WHAT YOU HAVE TO DO
Repeat word for word the stretch of the entries below from the line containing "The image size is (509, 286)." through the last line of the entries, both ends included.

PROVIDED RECORDS
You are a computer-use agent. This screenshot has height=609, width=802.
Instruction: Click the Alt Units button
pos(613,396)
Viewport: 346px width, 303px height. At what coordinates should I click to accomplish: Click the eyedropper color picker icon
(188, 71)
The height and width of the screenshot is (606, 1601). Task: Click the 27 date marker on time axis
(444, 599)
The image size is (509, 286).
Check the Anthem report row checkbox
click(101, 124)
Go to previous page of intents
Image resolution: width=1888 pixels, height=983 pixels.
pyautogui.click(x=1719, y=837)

SOLUTION
The image size is (509, 286).
Check the Anthem report row checkbox
click(101, 124)
Go to previous page of intents
Image resolution: width=1888 pixels, height=983 pixels.
pyautogui.click(x=1719, y=837)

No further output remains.